TN : L’objectif va ressembler à celui de mes débuts à Levi. Je vais y aller à fond et vivre ça comme une première expérience. Je vais essayer de prendre beaucoup de plaisir et d’emmagasiner toute cette expérience. Au niveau du ski, mon but est de faire deux manches pleines, sans erreur. Le but est de réussir à m’exprimer. En course, j’ai souvent eu des pépins. A Schladming, je pars avec le frein à main et j’arrive seulement à me libérer en deuxième manche (19ème). Donc, mon but est vraiment de faire 2 bonnes manches. Ensuite, on verra ce qui vient. C’est plus le ski que le résultat qui m’intéresse. Je sais que j’ai encore un grand pas à faire pour titiller les meilleurs régulièrement. Je le vois tout le temps à l’entraînement, puisque je m’entraîne avec les meilleurs slalomeurs. Je vois la différence qu’il y a et ce n’est pas en 2 semaines que je vais combler cette différence. Il y a des choses qui se mettent en place, mais j’ai encore beaucoup à apprendre. Are sera encore une étape intermédiaire. Je suis très heureux de pouvoir y participer et je remerci énormément Swiss Ski de me donner la chance de réaliser cela.

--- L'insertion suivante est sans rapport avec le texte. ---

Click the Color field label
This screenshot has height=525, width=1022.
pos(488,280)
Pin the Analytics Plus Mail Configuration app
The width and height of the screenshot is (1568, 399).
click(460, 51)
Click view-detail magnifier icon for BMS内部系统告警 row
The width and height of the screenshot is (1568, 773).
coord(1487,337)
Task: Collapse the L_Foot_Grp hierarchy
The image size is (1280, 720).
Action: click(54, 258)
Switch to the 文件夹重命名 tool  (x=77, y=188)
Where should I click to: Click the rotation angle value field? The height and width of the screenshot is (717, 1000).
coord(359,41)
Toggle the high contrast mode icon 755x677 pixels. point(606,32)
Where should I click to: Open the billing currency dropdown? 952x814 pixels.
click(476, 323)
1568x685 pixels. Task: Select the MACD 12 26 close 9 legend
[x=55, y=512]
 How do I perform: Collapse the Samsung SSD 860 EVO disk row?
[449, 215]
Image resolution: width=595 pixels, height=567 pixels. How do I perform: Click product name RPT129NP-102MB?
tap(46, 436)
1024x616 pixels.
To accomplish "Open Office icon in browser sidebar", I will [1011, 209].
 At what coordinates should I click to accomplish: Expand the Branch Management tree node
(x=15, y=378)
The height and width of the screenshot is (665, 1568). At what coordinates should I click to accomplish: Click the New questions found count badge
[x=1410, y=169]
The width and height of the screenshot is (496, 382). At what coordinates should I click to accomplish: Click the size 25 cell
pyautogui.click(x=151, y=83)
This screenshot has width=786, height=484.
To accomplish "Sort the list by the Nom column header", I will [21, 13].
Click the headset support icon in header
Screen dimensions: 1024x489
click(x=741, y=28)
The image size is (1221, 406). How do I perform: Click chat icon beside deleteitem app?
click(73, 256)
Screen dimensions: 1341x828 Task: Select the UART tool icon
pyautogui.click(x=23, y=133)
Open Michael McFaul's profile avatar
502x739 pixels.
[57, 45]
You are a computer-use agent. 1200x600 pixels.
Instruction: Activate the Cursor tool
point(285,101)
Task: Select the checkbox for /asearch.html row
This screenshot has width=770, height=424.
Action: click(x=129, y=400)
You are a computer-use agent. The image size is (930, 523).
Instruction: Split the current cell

Tanguy Nef court aussi en géant, en plus du slalom spécial.

MTS : Toi qui vit la Coupe du Monde de l’intérieur, quelles relations entretiennent les skieurs entre eux ?

TN : Je pense qu’il y a différentes affinités entre les skieurs. Je n’ai connu que quelques courses en Coupe du Monde, mais j’ai aussi revu des gens que j’avais vu en courses FIS il y a quelques années. Par exemple, Clément Noël, de l’équipe de France. J’ai retisser cette affinité avec lui et il existe plusieurs affinités sur la Coupe du Monde. J’ai cette année tissé des liens avec Juan Del Campo, un Espagnol, qui était parti juste devant moi à Schladming. Je ne le connaissais pas du tout avant, mais ça a tout de suite bien accroché et il a fait tout le week-end avec moi. Le ski, c’est un peu une grande famille, on se connaît tous assez bien. Moi, je suis encore le plus jeune, mais avec Loïc (Meillard), on peut aussi parler avec Alexis Pinturault sans prise de tête. On est tous des skieurs et on reste des gens normaux. Du coup, on interagit et on se donne des conseils. Quand je pars avec un haut numéro de dossard, les gars qui partent plus tôt me donnent des informations par rapport à la piste. Ca m’arrive régulièrement de demander des infos à Ramon (Zenhäusern), Daniel (Yule) ou Clément (Noël). On a une bonne relation et moi, actuellement, je ne suis pas celui qui va aller leur voler la vedette. Ce n’est pas comme entre Kristoffersen et Hirscher qui sont toujours à la bataille pour le podium. Nous, on partage ouvertement avec tous et ça se passe super bien. On s’aide pour faire mieux et j’ai eu beaucoup de plaisir à être sur la Coupe du Monde.